JUNE 18–22, 2017

Session Details

Name: BoF 16: Scaling Up/Out Deep Learning on HPC Clusters
Time: Wednesday, June 21, 2017
08:30 am - 09:30 am
Room:   Kontrast  
Breaks:08:00 am - 09:00 am Welcome Coffee
Speaker:   David N. Lombard, Intel
  Jun Nakajima, Intel
  Matthieu Ospici, Atos
  Karl W. Schulz, Intel
Abstract:   Deep learning techniques are increasingly used in various areas as they can equal or even surpass human-level performance for object recognition or classification problems. To reach such performance, the underlying neural network architecture must contain many layers (very deep network) and the model must be trained with a huge dataset. Consequently, the training is highly compute and I/O intensive. Furthermore, the development workflow requires many iterations to empirically evaluate the best neural network architecture. At each cycle, model training is performed, which can be time consuming (e.g. days, weeks). The use of HPC clusters equipped with accelerators (such GPU, FPGA) and low latency network is logically considered for running this kind of application, in particular during the development phase to training and improve development productivity.

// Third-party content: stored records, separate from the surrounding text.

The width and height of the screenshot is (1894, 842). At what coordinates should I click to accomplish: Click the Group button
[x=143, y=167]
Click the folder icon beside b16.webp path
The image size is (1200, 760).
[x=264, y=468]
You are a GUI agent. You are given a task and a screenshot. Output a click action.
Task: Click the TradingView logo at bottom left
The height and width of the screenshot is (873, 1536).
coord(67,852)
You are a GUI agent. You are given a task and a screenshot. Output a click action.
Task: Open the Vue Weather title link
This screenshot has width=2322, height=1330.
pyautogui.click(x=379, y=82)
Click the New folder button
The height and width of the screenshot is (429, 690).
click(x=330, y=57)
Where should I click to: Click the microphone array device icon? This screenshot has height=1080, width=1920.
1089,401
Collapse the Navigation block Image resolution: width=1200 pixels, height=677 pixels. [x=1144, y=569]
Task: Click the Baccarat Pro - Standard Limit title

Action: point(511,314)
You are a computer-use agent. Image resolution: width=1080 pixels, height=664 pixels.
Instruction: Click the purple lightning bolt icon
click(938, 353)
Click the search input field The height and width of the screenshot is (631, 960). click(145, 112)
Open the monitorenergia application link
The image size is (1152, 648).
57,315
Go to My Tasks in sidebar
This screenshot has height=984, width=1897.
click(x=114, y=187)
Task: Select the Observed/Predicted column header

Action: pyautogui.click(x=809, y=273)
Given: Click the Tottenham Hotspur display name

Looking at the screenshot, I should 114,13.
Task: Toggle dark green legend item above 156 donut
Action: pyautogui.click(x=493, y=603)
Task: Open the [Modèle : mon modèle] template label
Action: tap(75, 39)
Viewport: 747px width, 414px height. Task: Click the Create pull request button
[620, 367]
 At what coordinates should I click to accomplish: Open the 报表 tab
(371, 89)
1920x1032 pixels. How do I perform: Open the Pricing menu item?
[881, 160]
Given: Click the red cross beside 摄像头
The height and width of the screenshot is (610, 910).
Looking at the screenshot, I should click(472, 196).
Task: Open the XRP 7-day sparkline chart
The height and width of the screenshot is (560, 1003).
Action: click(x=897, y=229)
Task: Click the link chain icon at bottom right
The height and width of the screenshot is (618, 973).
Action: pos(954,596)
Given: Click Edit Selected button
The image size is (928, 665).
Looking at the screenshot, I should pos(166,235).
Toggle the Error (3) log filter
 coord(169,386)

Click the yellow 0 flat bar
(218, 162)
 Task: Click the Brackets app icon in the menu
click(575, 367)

And scaling up/out deep learning involves different techniques for parallel processing, namely, data parallelism and model parallelism, requiring iterative synchronization across the cluster nodes. This BoF aims at tackling the usage of HPC clusters for training deep learning models with this agenda: - a brief introduction on deep learning science - an example of a deep learning application with TensorFlow - an overview of the motivations for using HPC technologies and challenges - technologies to scale up/out training of deep learning on HPC clusters - the different ways to implement a “Deep learning as a service” stack on HPC - open discussions

Targeted Audience
Anybody interested in large-scale deep learning, especially technical problems (e.g. various bottlenecks), solutions, and advantages of using HPC clusters. The audience would also learn popular machine learning frameworks such as TensorFlow.